Up until now, we haven't mentioned the issue of multi-line strings. It is
perfectly valid and useful to match against a string containing several lines,
separated by one of the usual line separators. However, there are a couple of
complications:
Regular expressions provide some flags and tokens to allow all combinations
of the above.
- If line breaks are significant...
Set the Pattern.MULTILINE flag when constructing the Pattern.
In the expression, you can use ^ and $ to mean the
beginning and end othe line respectively. (That includes at the beginning
and end of the entire expression.)
For example, the following pattern will find
numbers at the beginning of lines:
Pattern p = Pattern.compile("^([0-9]+).*", Pattern.MULTILINE);
Matcher m = p.matcher(...);
while (m.find()) {
String number = m.group(1);
...
}
Note that by default, the dot matches all characters except line break characters. So the .* in the above example will only match to the end of a line.
Note that \s matches any whitespace, including line breaks.
- If line breaks are not significant...
If line breaks are not significant, then in many types of expression you will
need to use the Pattern.DOTALL flag to denote that the dot can match literally any character, including line break characters. As mentioned, \s
will match line breaks, so may be more useful in some situations.

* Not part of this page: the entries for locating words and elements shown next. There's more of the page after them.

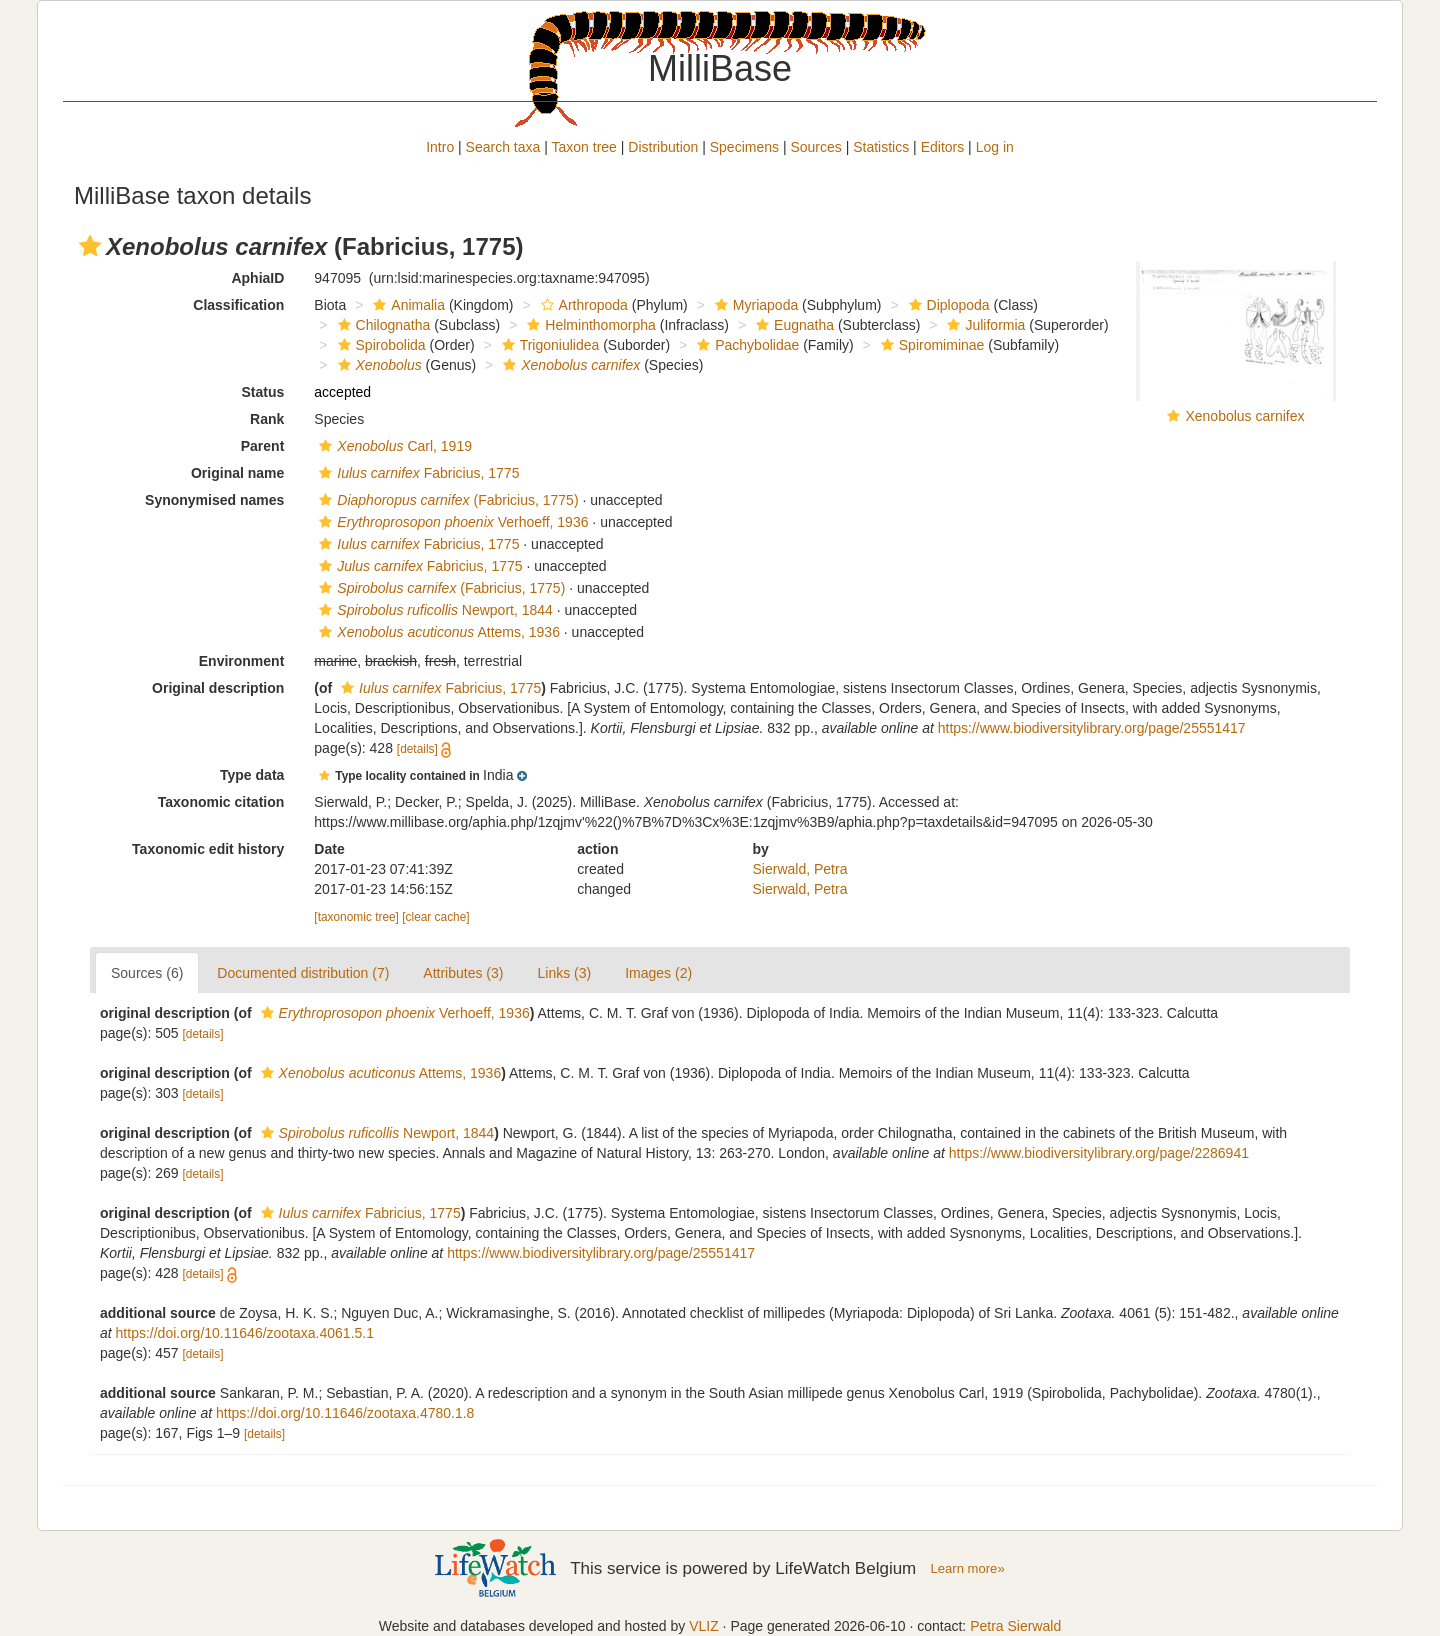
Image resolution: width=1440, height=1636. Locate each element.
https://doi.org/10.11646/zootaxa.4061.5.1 (245, 1333)
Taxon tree (584, 147)
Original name (237, 473)
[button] (90, 246)
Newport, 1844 (433, 610)
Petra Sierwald (1015, 1626)
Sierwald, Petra (800, 869)
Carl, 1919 (393, 446)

Without the MULTILINE flag, the ^ and $ now match
against the beginning and end of the expression but nothing else.
- If the file has Windows-type line breaks (or if you're not sure...)
If the file or character sequence you're matching against, as generally
found in Windows, uses the convention of denoting a line break by a sequence
carriage return followed by newline, then there's no special option
to set. Provided the MULTILINE flag is enabled, then ^ and $
will by default treat a sequence of carriage return plus newline as a single line
break.
If you enable DOTALL, the dot will match against
both carriage return and newline (and all other characters); otherwise, it will
exclude carriage return and newline, plus the other line separators.
Leaving the default setting is actually the most flexible line break mode.
The following will actually be recognised as line breaks: carriage return and
newline (either individually or as a sequence), character 133, plus
Unicode characters U+2028 and U+2029 (which are rarely used in practise).
- If the file has UNIX-type line breaks
If you are sure that the input has UNIX-style line breaks– in other
words, line breaks are denoted by a single newline (ASCII character 10)– then
you should enable the Pattern.UNIX_LINES flag. This flag makes ^
and $ recognise only character 10 as a line break; and by default, the dot
will match against all characters except character 10.
Note: if the string data you are dealing with is a normal page of HTML
that came directly from a web server, there's a good chance it will use UNIX-style line breaks.